Obwohl Bachtins Untersuchungen sich auf die Literatur konzentrieren, sind die Erkenntnisse auch in Hinblick auf die bildende Kunst zu lesen. „Der ‚vorgestellte‘ Text. Wenn man ‚Text‘ weit auffaßt – als jeglichen kohärenten Zeichenkomplex, dann hat es auch die Kunstwissenschaft … mit Texten zu tun (mit Kunstwerken). Gedanken über Gedanken, Erlebnisse über Erlebnisse, Wörter über Wörter, Texte über Texte.“7
‚Text‘ in Bachtins Schriften ist keine über Lesbarkeit definierte Kategorie, sondern – und das ist entscheidend – als Interaktionsform eine Manifestation sozialer Verhaltenkodes: „Die menschliche Handlung ist ein potentieller Text und kann (als menschliche Handlung und nicht als physischer Vorgang) nur im dialogischen Kontext seiner Zeit (als Replik, als Sinnposition, als System von Motiven) verstanden werden.“8
In seinen frühen Schriften bezeichnet Bachtin ‚Sprache‘ nicht als ein systematisches Zeichensystem, sondern als Handlung – Sprache ist Ausformung des Klassenkampfes. Die einzelnen Sprachgesten, Sprachäußerungen sind nicht als einzelne, isolierte Zeichen kodierbar, sondern immer mehrschichtig, sind Produkt sozialer Zusammenhänge. In jeder Äußerung sprechen mehrere soziale Parteien, und politische Verhältnisse werden durch Sprachhandlung bestimmt. ‚Sprache‘ ist eine übergreifende Kategorie: „Jedes Zeichensystem (d.h. jede Sprache), auf welch beschränktes Kollektiv seine Bedingtheit sich auch stützen mag, kann prinzipiell immer dechiffriert, d.h. übertragen werden auf andere Zeichensysteme (auf andere Sprachen); folglich gibt es eine allgemeine Logik der Zeichensysteme, eine potentielle einheitliche Sprache der Sprachen (die natürlich niemals eine konkrete einzelne Sprache werden kann). Aber der Text (im Unterschied zur  Sprache als einem System von Mitteln) kann niemals endgültig übersetzt werden, da es keinen potentiellen  Text von Texten gibt.“9
Unter ‚Bedingtheit‘ („uslovnost“) versteht Bachtin eine Systemabhängigkeit, die Relativität eines jeden Phänomens als Element einer oder mehrerer Ordnungen. „Aufstand des Heldens gegen seine literarische Abgeschlossenheit“ formulierte Bachtin die notwendige Distanz für die verschiedenen Dialoge innerhalb eines Werkes und darüber hinausgehende mit dem Autor10. ‚Bedingtheit‘ ist nicht gleichzusetzen mit ‚Kontext‘, sondern mit ‚background‘, da Kontext als etwas aktuell zu Schaffendes, als eine fragende oder erwidernde „Umrahmung“ verstanden wird.

*BEREITGESTELLTE ANGABEN*:
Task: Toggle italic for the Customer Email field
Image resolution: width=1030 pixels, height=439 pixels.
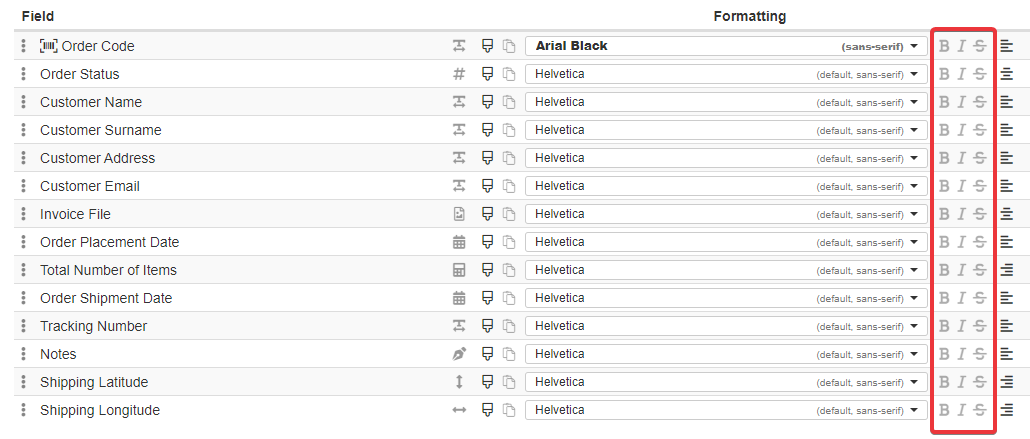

*DIE AUFGABE*: Führe den Text über Bachtins Textbegriff im Anschluss an seinen letzten Satz weiter. Die Auflistung wird für die Bearbeitung nicht gebraucht.

*ERGEBNIS*:
‚Kontext‘ als ein aus der Reaktion entstandener Text ist ein zweiter Text – Text und Kontext zusammen ergeben eine „dialogische Struktur“, eine der Zentralkategorien in Bachtins Theorie. Anhand dieses Prinzips läßt sich die akutelle Relevanz des Konzept-Begriffs weiter bestimmen.
Unter dem Namen Volosinov, einem seiner vielen Pseudonyme, betont Bachtin: „Jedes Verstehen ist dialogisch“ – da es eine Art Übersetzung der Fremd- in Eigenrede, in einen aktiven Kontext ist. Erklären dagegen ist monologisch11. ‚Dialogisch‘ ist gleich Offenheit, Unabgeschlossenheit und Vielstimmigkeit, während ‚monologisch‘ autoritär und dogmatisch ist. Nur innerhalb einer dialogischen Struktur kann ein Zweiter berücksichtigt werden, während die monologische, geschlossene Struktur statt Beteiligte
passive Objekte sucht und diese zugleich determiniert. Und eine Form des Dialoges entsteht durch Schaffen des Kontextes. Diese dialogische Struktur findet in jeder ‚Sprache‘ statt.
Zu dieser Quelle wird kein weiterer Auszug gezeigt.